The Distinctions Between a Sheriff and a Police Officer

Although these two types of public servants are very similar, a sheriff and a policeman have essential differences too. Did you know that voters elect one of them? Other distinctions are the boundaries of areas that they serve and where they get their funds.

Sheriffs hold public office, and in fact, they are elected every four years. According to the law, a sheriff is a peace officer who enforces criminal laws, serves warrants, manages the county jail, and protects the courts. The general public funds the sheriff’s office.

In some states, the sheriff helps shuttle prisoners to local courts and provides transportation for juvenile delinquents and mentally challenged detainees. An interesting bit: sheriffs can sometimes be called on to help rope in livestock on the run.

On the other hand, police officers are not elected; instead, they are hired by city managers. A city manager plans the duration of the police’s work term and how large the police force should be.

One striking difference of police officers to sheriffs is that they do not have the responsibility for prisoner transport or giving assistance in rounding up cattle running amok. However, they do serve warrants and act as a bailiff. They may or may not operate a jail.  

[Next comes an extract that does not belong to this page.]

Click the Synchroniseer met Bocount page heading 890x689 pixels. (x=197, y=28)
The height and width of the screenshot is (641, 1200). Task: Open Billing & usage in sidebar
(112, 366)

Interestingly, the counterpart of a sheriff is the chief of police while a police officer corresponds to or is equivalent to the position of a sheriff’s deputy.

If a county both have a police department and sheriff’s department, it is the sheriff’s department that controls jail management, transporting prisoners to and from jail, courts, and hospitals, and as well as the processing of legal papers.

Question: is it redundant to have both departments in the same area? The answer: it all depends on politics. It may help to have two county law enforcement systems. A sheriff is very powerful, having a staff of armed, uniformed employees to provide public services. Unlike the chief of police who undergoes a professional hiring process, an appointed sheriff cannot be fired easily. Of course, he or she can be removed from office, but not for simple reasons like offending the county commissioners. Counties put up county police departments to have more stable political control in implementing the law. The county chief of police can be removed if they are not up to par.

A “sheriff’s office” and “sheriff’s department” actually mean the same thing. Although sheriffs are elected constitutional officers, they always take their work seriously. They also prefer to run in the elections and hold an office instead of a department.

These are the basics of the differences between a sheriff and a policeman. If you are considering a career in law enforcement after reading this, the first step is to get a degree and set your sights on a police officer or sheriff’s deputy position.

On the other hand, if you are looking into a career related to the management of people convicted of crimes and enforcing rules and conflicts resolution in the community, a position of a correctional officer is an option.